The break came in the form of Singapore national coach Jita Singh who was brave enough to speak to us when his team, cited as the overwhelming favourites to win the Cup that year by the Press and  pundits on both sides of the Causeway, went down tamely by 4-0 to Selangor.

Jita told me after the match that he was warned the night before the final that five of his key players had sold the match.  The anonymous caller even named the five players. But Jita said there was no way he could have dropped all five at that late stage.

Sure enough, Jita noticed during the match that the five players were playing one of their worst games ever and their showing couldn’t be attributed to Cup final jitters because all were very seasoned campaigners.

Splashed across the front page of the Sports Mirror that week was a 90-point banner heading in bold letters: MALAYSIA CUP FINAL FIXED?

We followed up that breakthrough by interviewing the likes of the late Mokhtar Dahari, Shukor Salleh, Bakri Ibni and few other lesser known state players who admitted they had been offered money to throw matches.

The then Selangor manager, Mazlan Harun, even told us he had initiated his own investigation, cornered a bookie and got an admission out of him. From that admission he confronted a few of his Selangor players and they confessed in writing that they had indeed been on the take and asked for his forgiveness.

It was shortly after the publication of these stories that I walked into the office one day and was told a white envelope containing a bullet had found its way into our office. There was no name on the envelope, neither was there any note attached.

As this happened quite a long time ago, I vaguely remember us wondering what that bullet was all about and even having a good laugh about it, not actually realising it was a warning to us to stop writing about bribery in football.

As it was an unprecedented happening in our profession at the time, we took no heed of the sinister message behind the bullet and were happy to keep doing what we were doing. The bullet, I think, ended up in someone’s drawer in the office.
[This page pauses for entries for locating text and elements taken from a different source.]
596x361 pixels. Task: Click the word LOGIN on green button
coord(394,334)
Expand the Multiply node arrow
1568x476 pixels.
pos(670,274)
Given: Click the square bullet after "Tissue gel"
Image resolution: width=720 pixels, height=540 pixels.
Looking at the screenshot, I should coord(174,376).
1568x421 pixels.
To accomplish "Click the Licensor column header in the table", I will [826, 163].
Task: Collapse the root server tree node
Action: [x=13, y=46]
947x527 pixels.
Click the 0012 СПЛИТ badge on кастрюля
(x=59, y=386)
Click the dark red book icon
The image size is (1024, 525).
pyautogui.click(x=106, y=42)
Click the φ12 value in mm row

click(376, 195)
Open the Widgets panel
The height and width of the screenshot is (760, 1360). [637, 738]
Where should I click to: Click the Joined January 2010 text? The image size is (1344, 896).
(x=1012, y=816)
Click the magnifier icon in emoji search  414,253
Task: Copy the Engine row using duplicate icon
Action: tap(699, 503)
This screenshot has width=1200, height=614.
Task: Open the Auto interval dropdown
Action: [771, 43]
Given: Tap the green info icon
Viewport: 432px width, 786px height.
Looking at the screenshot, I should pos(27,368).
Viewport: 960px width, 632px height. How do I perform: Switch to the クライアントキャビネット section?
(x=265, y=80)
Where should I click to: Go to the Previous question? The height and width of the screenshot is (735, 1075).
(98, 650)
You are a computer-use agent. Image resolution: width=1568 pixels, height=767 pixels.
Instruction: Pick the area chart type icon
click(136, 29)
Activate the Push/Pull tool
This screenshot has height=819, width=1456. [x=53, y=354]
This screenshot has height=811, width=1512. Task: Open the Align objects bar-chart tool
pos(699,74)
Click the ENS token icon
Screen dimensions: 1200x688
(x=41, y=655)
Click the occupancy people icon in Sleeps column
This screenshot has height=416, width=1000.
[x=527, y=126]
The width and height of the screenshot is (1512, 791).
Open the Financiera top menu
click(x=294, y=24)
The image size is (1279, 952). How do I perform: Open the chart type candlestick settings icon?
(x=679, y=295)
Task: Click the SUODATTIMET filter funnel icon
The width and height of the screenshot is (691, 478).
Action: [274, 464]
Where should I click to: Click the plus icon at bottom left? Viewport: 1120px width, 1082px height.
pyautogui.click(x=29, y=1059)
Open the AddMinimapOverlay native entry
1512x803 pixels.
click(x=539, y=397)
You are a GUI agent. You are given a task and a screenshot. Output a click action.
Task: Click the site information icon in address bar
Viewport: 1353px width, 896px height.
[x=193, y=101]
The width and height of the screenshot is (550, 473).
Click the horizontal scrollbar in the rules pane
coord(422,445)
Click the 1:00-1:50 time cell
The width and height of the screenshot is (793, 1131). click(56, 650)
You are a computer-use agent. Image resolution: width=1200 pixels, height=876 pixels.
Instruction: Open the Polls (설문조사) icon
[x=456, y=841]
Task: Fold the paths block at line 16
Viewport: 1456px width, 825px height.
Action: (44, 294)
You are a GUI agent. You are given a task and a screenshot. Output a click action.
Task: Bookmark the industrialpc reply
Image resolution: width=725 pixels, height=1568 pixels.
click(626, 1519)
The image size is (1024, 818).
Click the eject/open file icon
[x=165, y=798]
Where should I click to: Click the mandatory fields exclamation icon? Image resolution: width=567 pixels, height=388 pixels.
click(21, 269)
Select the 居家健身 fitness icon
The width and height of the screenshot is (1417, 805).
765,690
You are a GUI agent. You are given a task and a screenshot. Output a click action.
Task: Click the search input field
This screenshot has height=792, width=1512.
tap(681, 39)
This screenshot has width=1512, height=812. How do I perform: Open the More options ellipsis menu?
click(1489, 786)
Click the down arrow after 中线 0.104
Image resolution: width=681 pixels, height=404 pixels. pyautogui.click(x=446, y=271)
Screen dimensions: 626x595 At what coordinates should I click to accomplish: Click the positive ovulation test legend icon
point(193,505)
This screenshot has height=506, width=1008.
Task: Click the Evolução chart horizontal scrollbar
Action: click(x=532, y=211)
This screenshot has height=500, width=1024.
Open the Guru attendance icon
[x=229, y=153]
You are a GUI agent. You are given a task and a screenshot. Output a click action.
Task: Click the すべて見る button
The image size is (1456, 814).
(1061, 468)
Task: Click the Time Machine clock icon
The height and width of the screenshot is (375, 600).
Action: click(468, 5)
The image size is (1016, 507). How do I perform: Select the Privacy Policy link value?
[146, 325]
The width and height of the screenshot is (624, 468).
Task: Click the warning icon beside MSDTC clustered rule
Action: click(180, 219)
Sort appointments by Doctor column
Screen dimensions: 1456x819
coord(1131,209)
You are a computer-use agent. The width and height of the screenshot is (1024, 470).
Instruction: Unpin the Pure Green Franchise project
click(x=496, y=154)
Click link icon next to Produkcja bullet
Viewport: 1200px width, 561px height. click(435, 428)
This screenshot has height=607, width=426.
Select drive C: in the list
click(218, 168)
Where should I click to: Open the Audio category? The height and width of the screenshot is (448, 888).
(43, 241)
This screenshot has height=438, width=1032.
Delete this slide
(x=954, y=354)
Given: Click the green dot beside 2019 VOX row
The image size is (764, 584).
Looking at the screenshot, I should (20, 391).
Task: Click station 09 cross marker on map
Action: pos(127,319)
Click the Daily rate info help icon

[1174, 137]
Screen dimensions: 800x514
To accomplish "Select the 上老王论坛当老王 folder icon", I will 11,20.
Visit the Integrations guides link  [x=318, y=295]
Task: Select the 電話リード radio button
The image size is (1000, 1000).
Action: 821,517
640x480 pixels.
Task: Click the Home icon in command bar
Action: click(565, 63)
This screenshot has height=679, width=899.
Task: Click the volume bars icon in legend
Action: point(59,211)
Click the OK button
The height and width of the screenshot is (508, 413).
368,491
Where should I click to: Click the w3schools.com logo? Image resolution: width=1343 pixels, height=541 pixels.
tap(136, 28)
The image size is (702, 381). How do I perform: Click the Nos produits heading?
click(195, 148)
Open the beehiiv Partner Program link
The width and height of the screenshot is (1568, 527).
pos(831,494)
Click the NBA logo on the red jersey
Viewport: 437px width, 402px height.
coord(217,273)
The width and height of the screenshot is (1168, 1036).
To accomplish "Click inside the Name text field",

It was only much later that we actually realised the significance of that bullet and intrepid journalist R. Nadeswaran even wrote about it in his widely followed column Citizen Nades.

Fast forward to 1994, and I had another ugly encounter as a result of my writing. This one was more direct and much scarier as my family was right in the middle of the threat.

My home was attacked by some people who threw stones and smashed my kitchen windows. Attached to the stones were notes with death threats, warning me to stop writing if I wanted to live. I had an inkling of which article had led to the attack and who I had offended. But, of course, I couldn’t know for sure.

We were in constant fear then. To make matters worse, my wife was pregnant with our second child. Datuk A. Kadir Jasin, the Group Editor-in-Chief of the New Straits Times then, was kind enough to assign company security guards to our house.

Unable to attack our house, they came after me. It happened after an especially long day at the office, around 4 o’clock in the morning. I was already the Malay Mail Editor and keeping such late hours was pretty normal.

I was driving along Jalan Setapak heading home to Taman Melawati when a red Proton suddenly came screeching by at speed, trying to force me off the road. I hit the brakes and swerved to the side of the road as the red Proton raced away. In the panic, confusion and anger, I failed to get the plate number of the car.

It wasn’t until after I went to see the then IGP, Tan Sri Rahim Noor, that that ugly episode ended. It was Datuk Kadir who suggested I see Tan Sri Rahim with the then Malay Mail news editor, the late K. Bala. To Tan Sri Rahim’s credit, that same night he sent two patrol cars to my house and I noticed they kept making their rounds around my house the following few nights.